Inside the small soundproof booth of her home recording studio in Fort Myers, Fla., Randy Thomas sits on a tall stool, dons headphones and, holding a newly faxed script in hand, leans into the microphone on her recording console.
“Now, Entertainment Tonight!” she announces in an exuberant yet assuring voice, before reading the day’s entertainment headlines for the syndicated daily TV show.
Within the hour, Thomas has edited the recording on her home office computer and emailed the audio file to ET’s office in Los Angeles. Later in the day, she’ll repeat the process with breaking entertainment news.
“Every day is a different news day,” Thomas says. “You have to really take it in and bring each read to life.”
While entertainment fans seldom recognize Thomas’ face, their ears naturally perk up when hearing her speak, especially when the veteran announcer assumes the voice she uses to introduce the Academy Awards show, the Super Bowl halftime show and numerous other high-profile events.
As a voice-over artist and live announcer, Thomas is a groundbreaker. In addition to being the voice of TV’s Entertainment Tonight, she is the first woman to announce the Oscars, the Emmys and the Tonys, once voicing all three awards shows in the same year (2003).
“She is the female standard in the industry,” says Entertainment Tonight producer/director Kevin Gershan, 51. “She is to voice-over what Barbra Streisand and Celine Dion are to singing.”
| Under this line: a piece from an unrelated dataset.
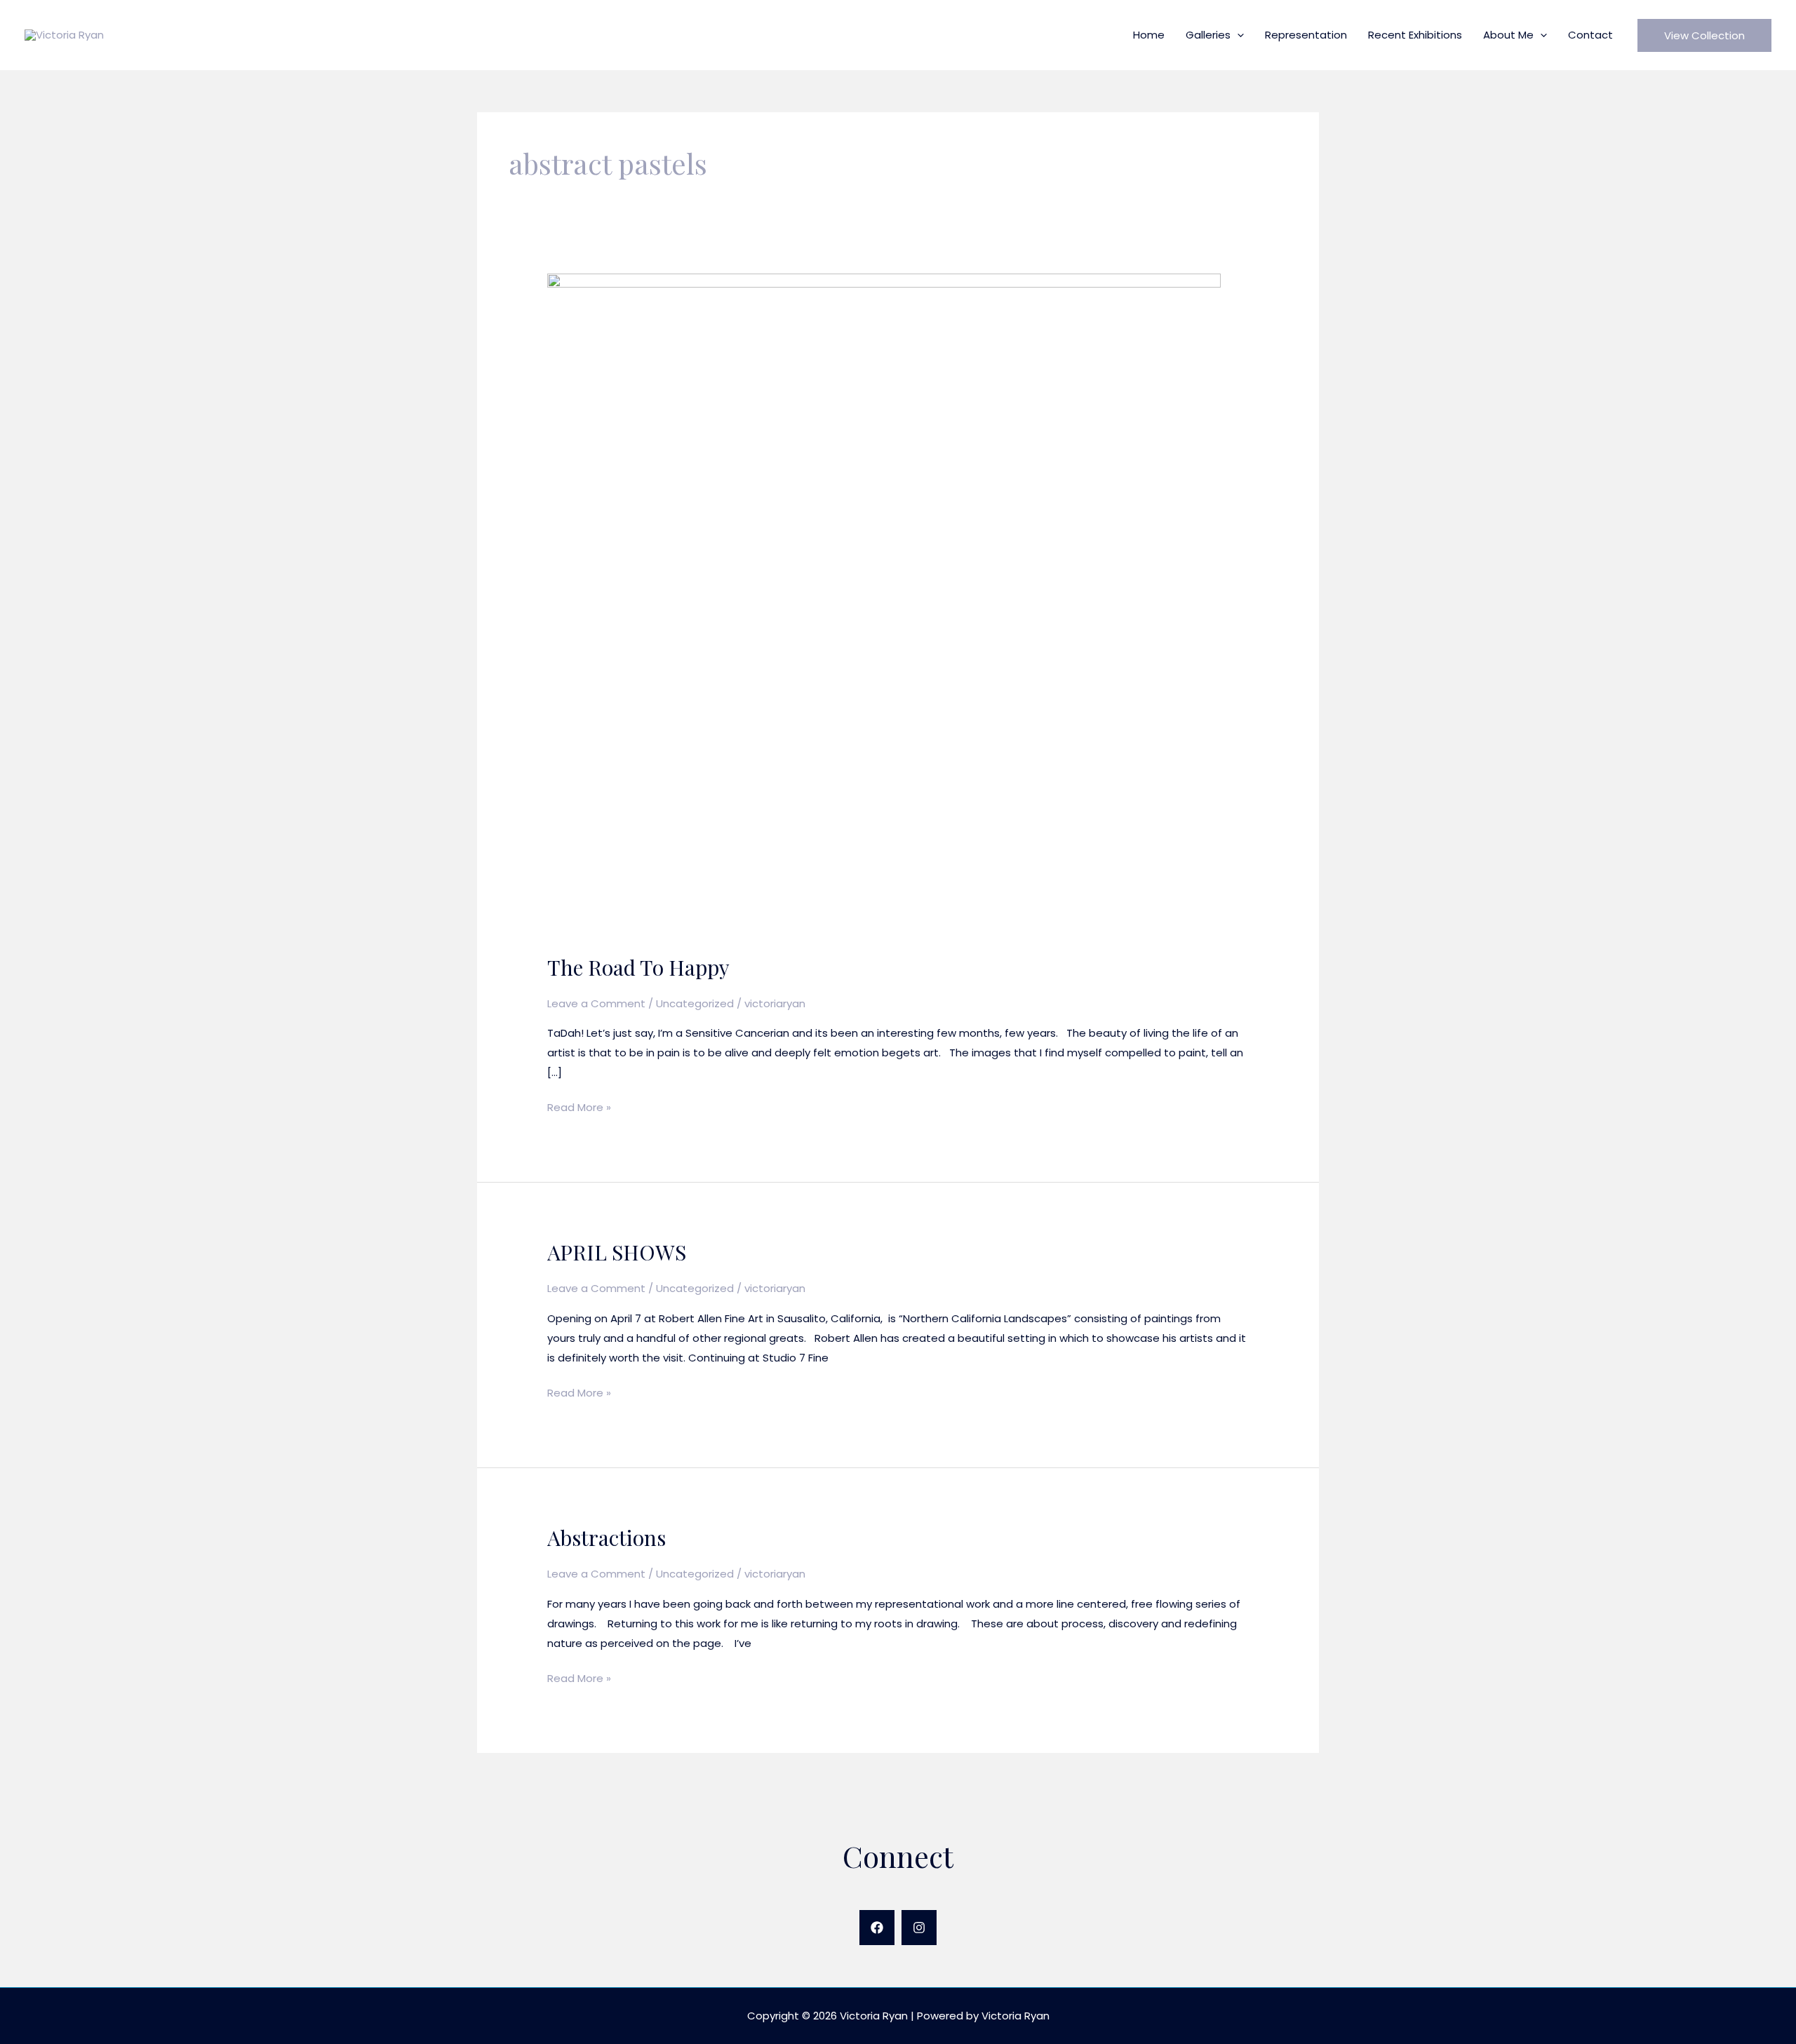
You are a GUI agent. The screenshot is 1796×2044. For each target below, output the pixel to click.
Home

Thomas has voiced live events such as the 2008 Democratic National Convention and the Super Bowl halftime shows this year and in 2010, and recorded Discovery Channel documentaries and the Hooked on Phonics home study series (“Call 1-800-ABCDEFG!”). Even so, the vocal artist says she can barely sing a note.
“I’m tone deaf,” Thomas acknowledges. “For Hooked on Phonics, instead of singing the alphabet song, the director had me rap it.”
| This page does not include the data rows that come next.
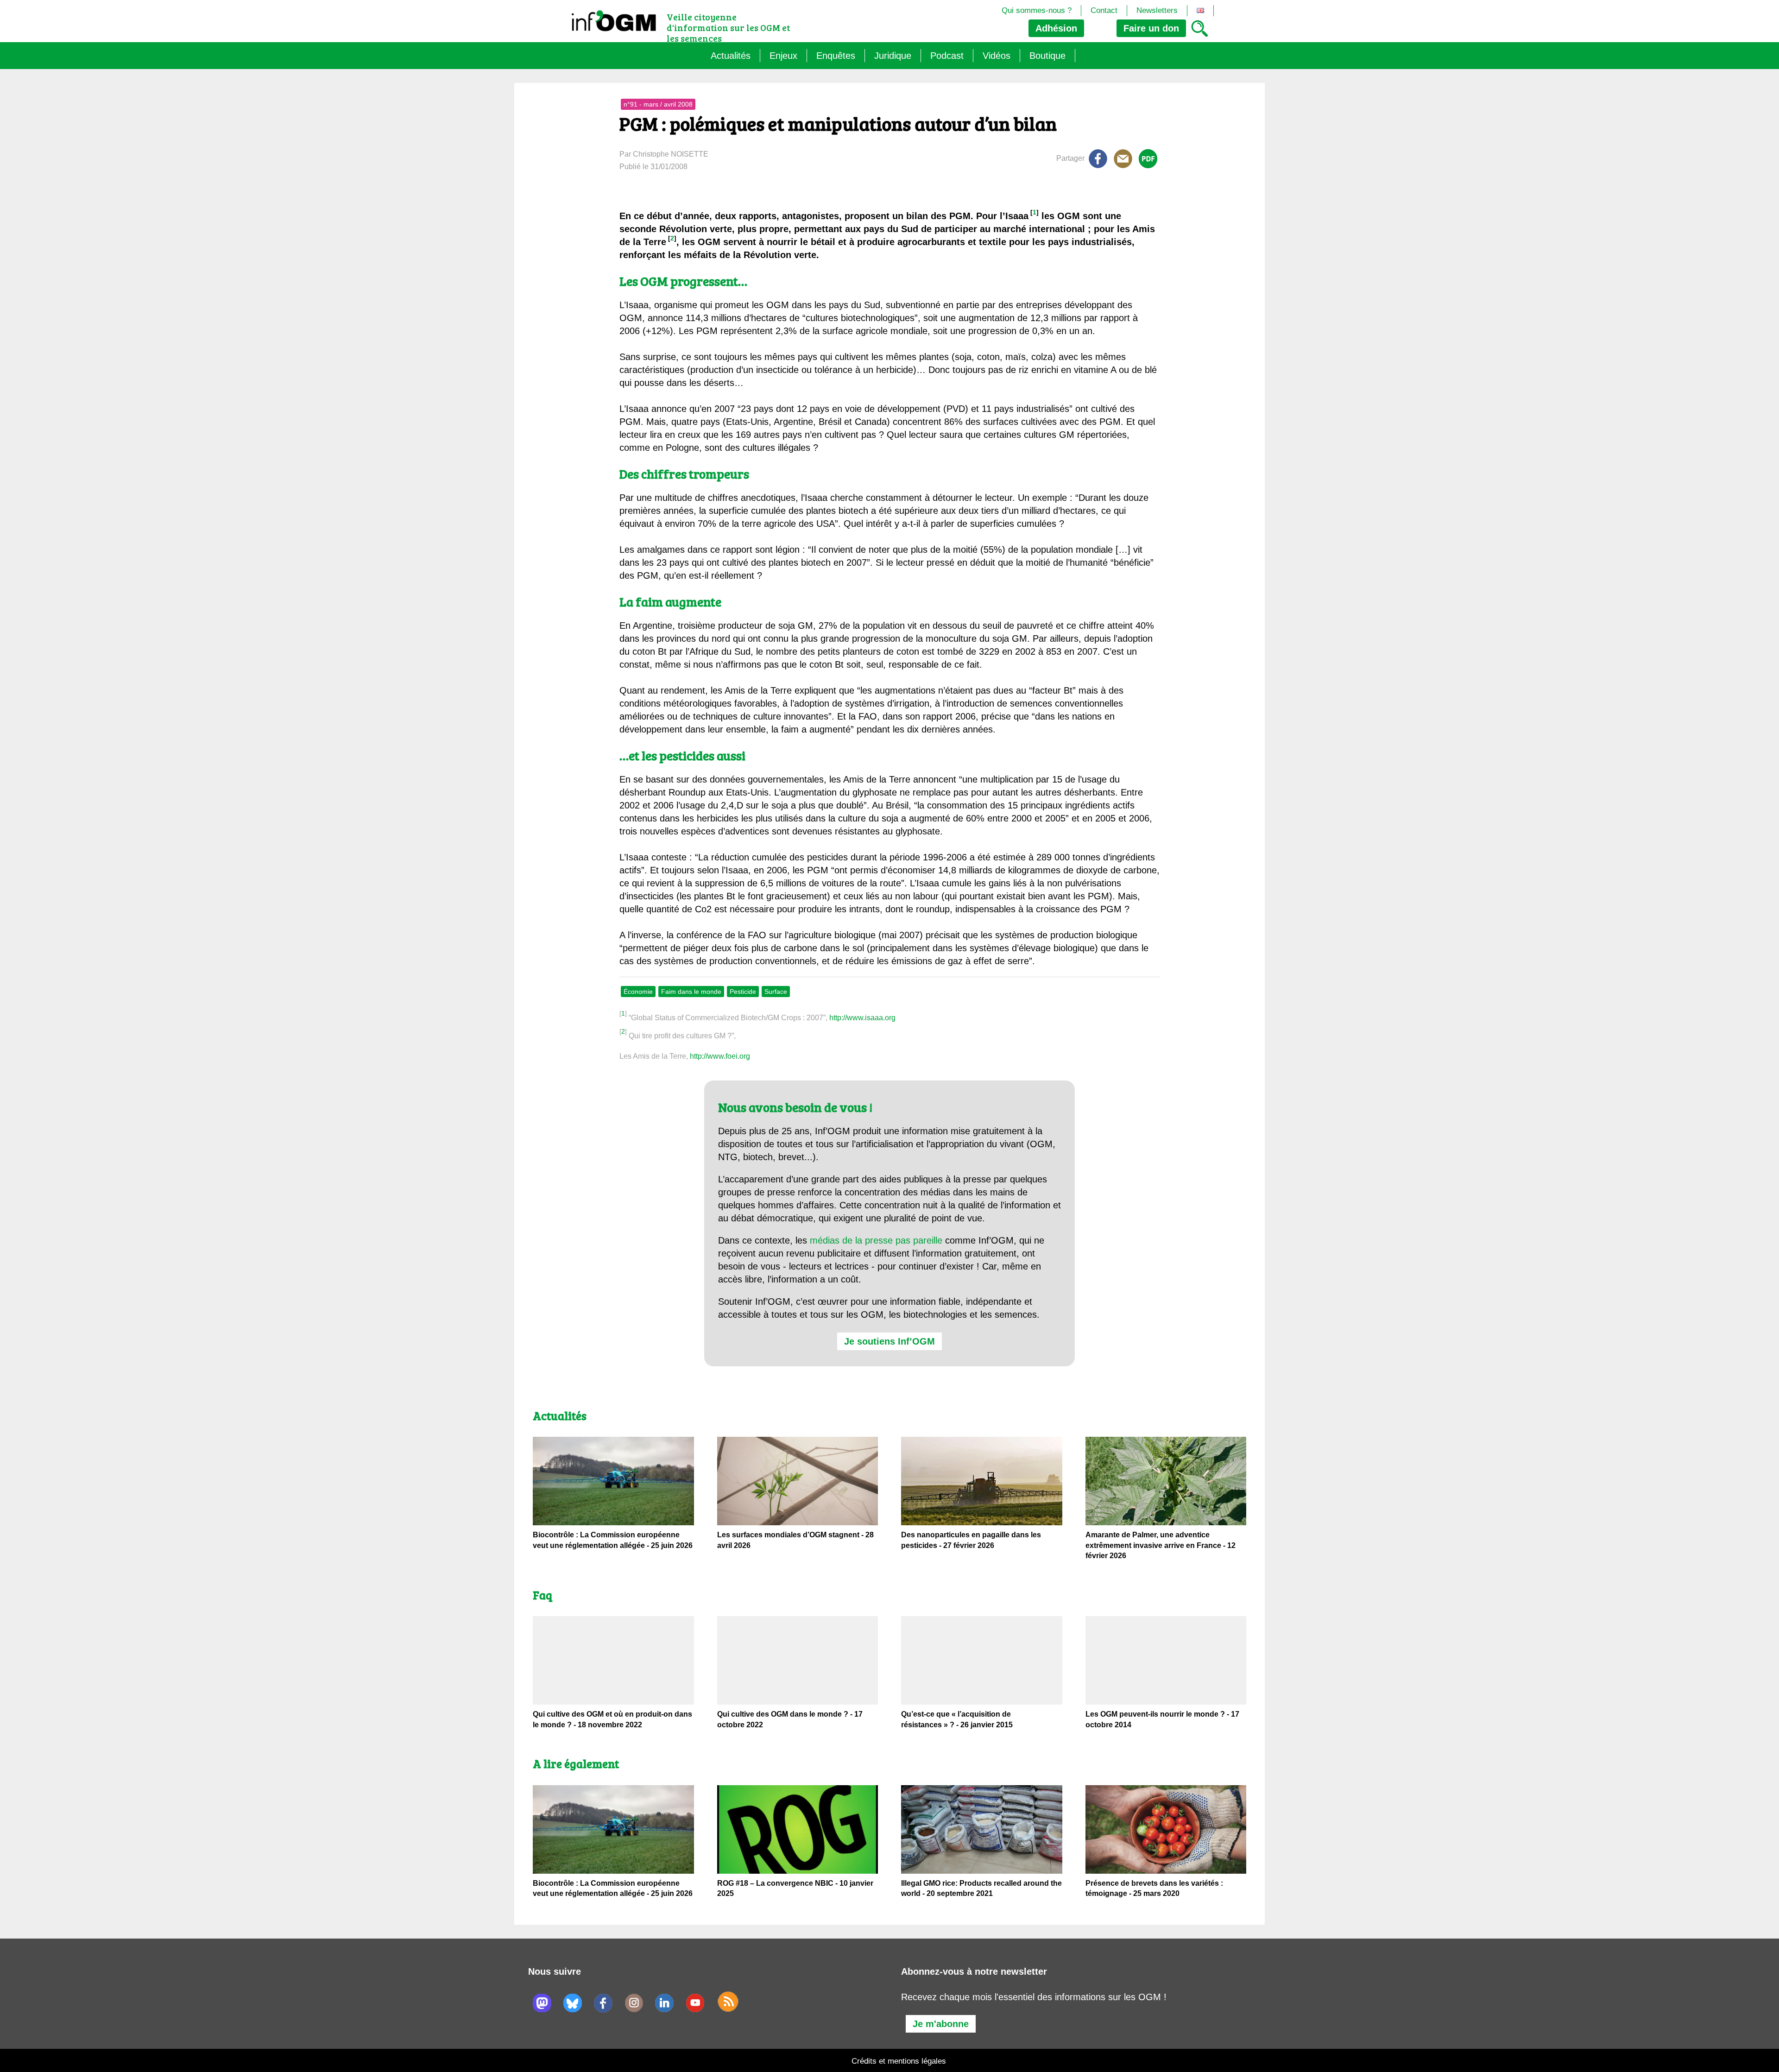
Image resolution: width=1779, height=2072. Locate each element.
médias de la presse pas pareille (876, 1240)
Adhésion (1056, 28)
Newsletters (1157, 10)
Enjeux (783, 56)
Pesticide (743, 991)
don (1151, 28)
Thomas grew up in Miami Beach, Fla., and Detroit, where she first realized her vocal gifts as a teenager while talking on the phone with boys. “They always thought I was older than I was,” she recalls with a laugh.
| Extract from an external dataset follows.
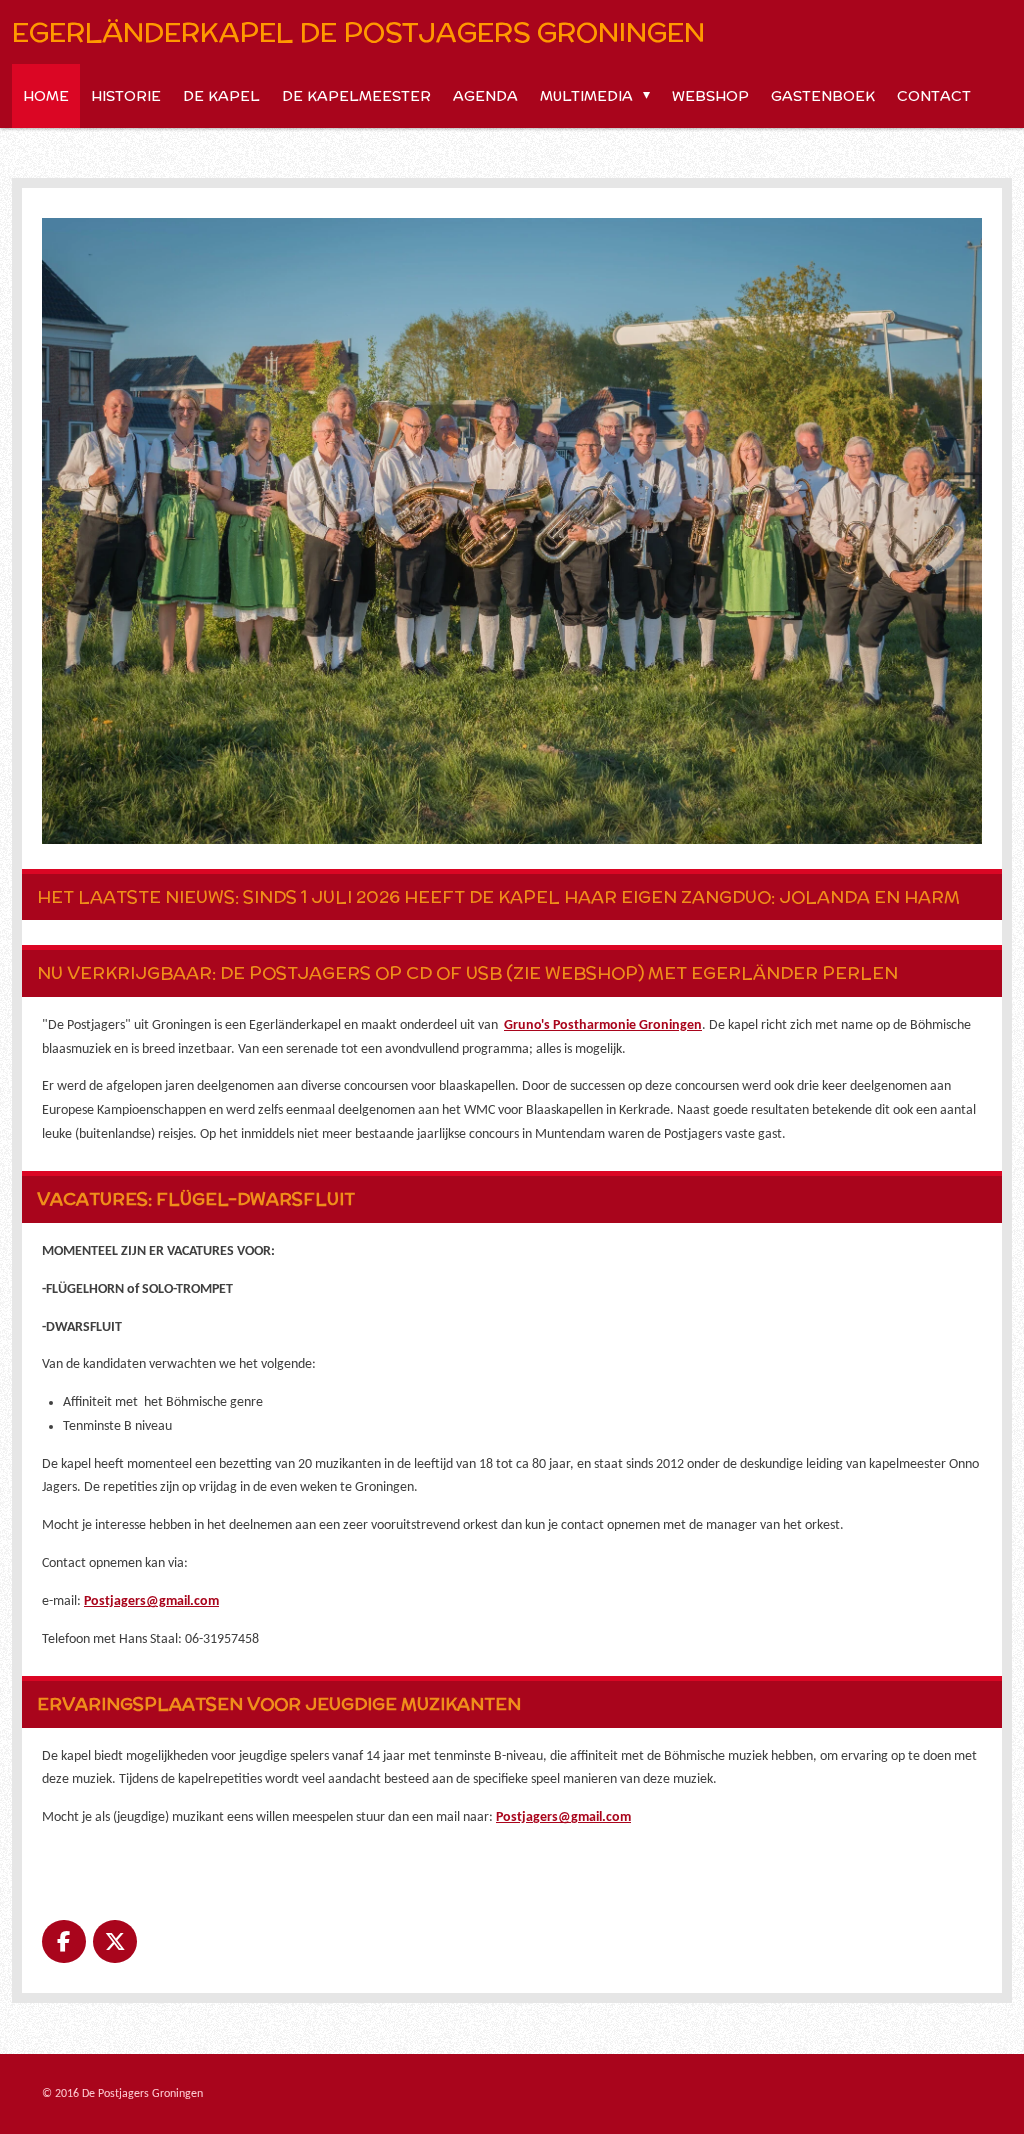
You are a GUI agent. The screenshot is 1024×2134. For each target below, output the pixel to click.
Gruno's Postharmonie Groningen (603, 1025)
She moved to New York City to study acting for one year and got her first radio job at campus station WORB while attending Oakland Community College in Farmington Hills, Mich. In 1973, she joined FM-106.7, becoming one of the first female disc jockeys at a major Detroit radio station. Work followed at other stations in New York City, Miami and Los Angeles.
While hosting the morning radio show for L.A.’s 94.7 The Wave, Thomas was invited to audition to announce the Academy Awards show, which she since has voiced seven times.
“When I first got the job for the Oscars in 1993, the producers asked me, ‘How will you feel going live to a billion people?’” Thomas recalls. “I said, ‘I come out of radio. I’m at the top of my game when it’s live.’ That took all the pressure off them.”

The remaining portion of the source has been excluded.